The speaker goes on to boast and brag about fighting, and about there being no domestic trouble arising out of the late act, and other such nonsense; and then makes what he considers the greatest hit of the whole—stating that the pride of his Confederation is the prevailing "homogenity."—Whatever Mr. DAVIS means by this big word, it is hard to tell. If that the whites in the Gulf States came from the same nation and blood, it is very absurd, for there is no district wherein the descent is more varied. Neither can he mean that there is much "homogenity" between the whites and the about equal numbers of blacks—nor that there is much sameness of interest between the many poor whites and the comparatively small class of slaveholders. If he means anything, it is that cotton is the great, almost the sole product of his new realm. Now, it shows very little knowledge of political economy for his excellency to congratulate himself upon what is a serious evil. A nation is prosperous from the variety of its productions, and from the multifarious adaptability of its resources, not from the fact that but one article is raised for export, not for home use, and that its people know but one art, the cultivation of a particular plant. There is to be a rivalry for the Confederation in the cotton production; there may be great fluctuations in its demand and price, and they may be cut off from any market. What, then, becomes of "homogenity?" There will be a famine and a howling in the new empire. It is not, and never can be, independent.
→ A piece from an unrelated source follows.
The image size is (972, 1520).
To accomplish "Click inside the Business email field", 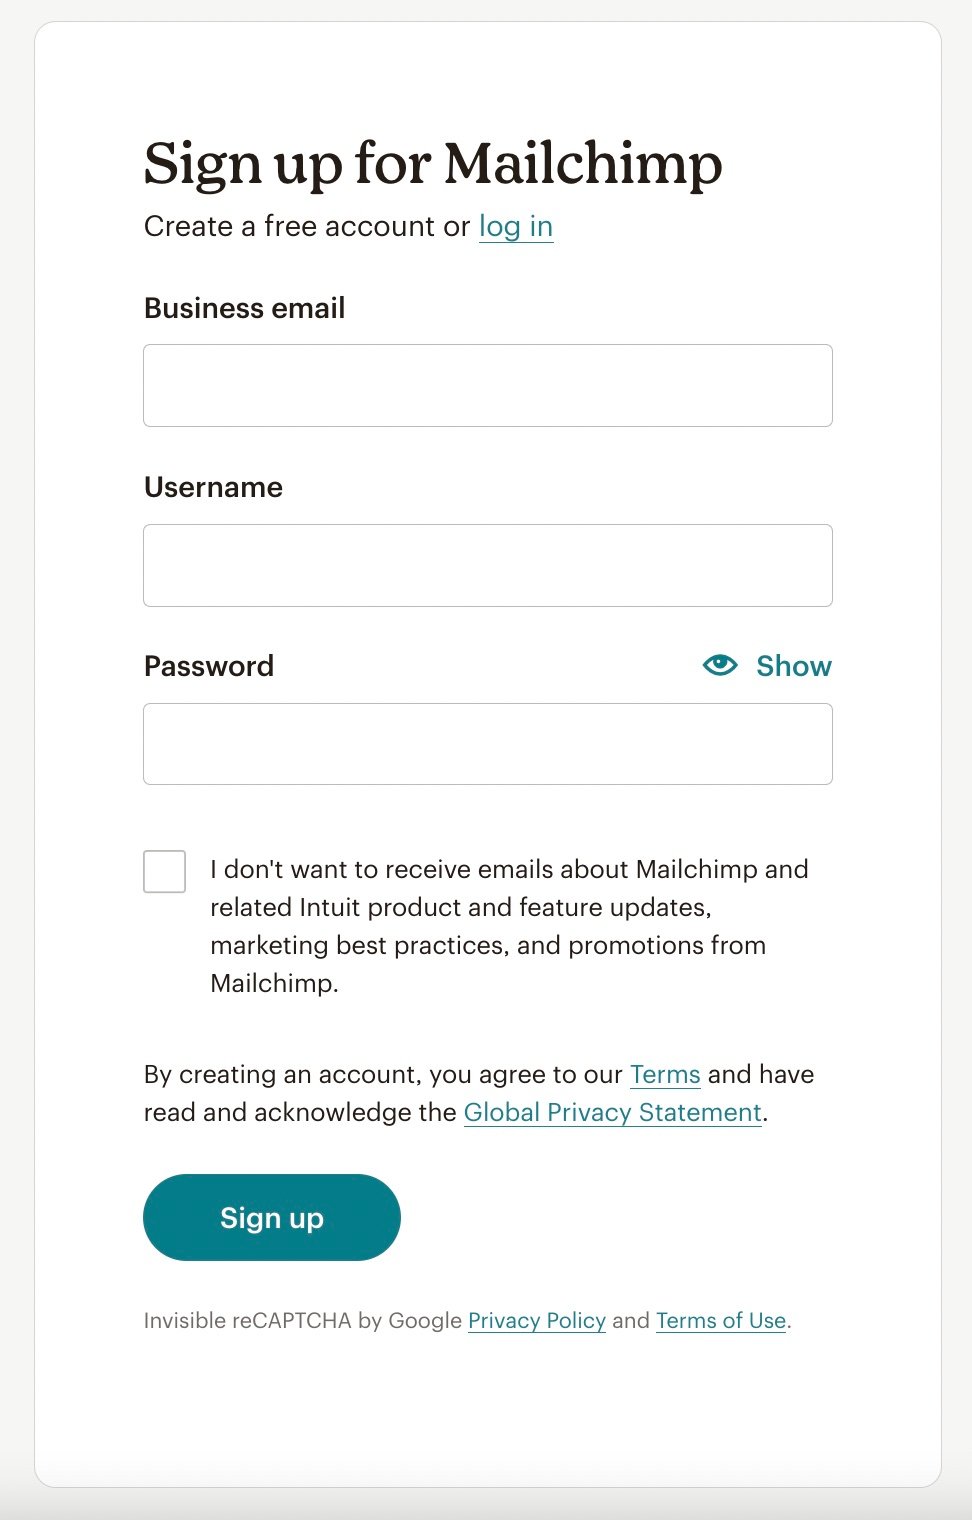I will (x=488, y=385).
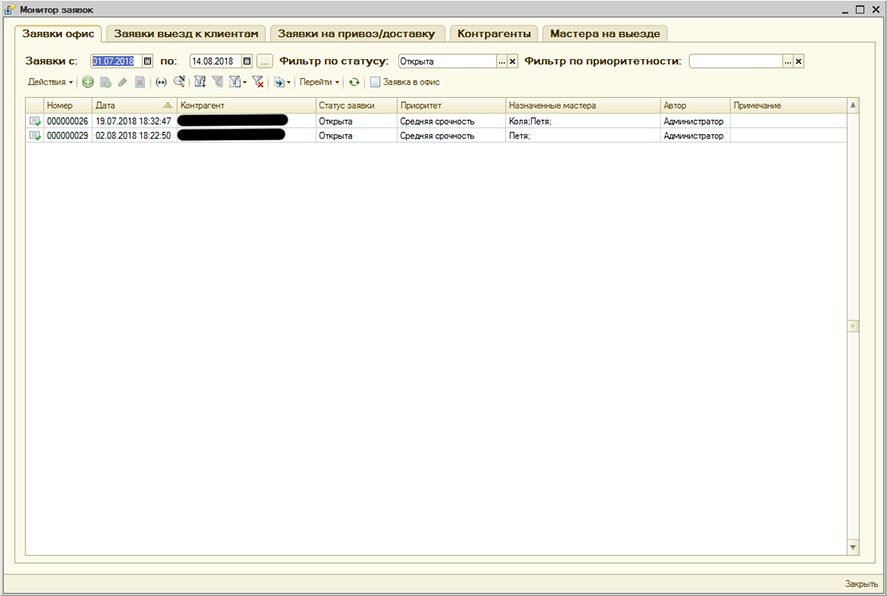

If shut off from the world it would soon be like a scorpion in a ring of fire, and sting itself to death in horrible social convulsions. So much for "homogenity."

On the whole, the production of the selected Chief of the Confederation has shown no cause for secession, no excuse for anything, no plans or policy, and no common sense. The speech is emphatically Buncombe, except what is puerility, and laughable error, except what is a sad presage of dangerous insanity.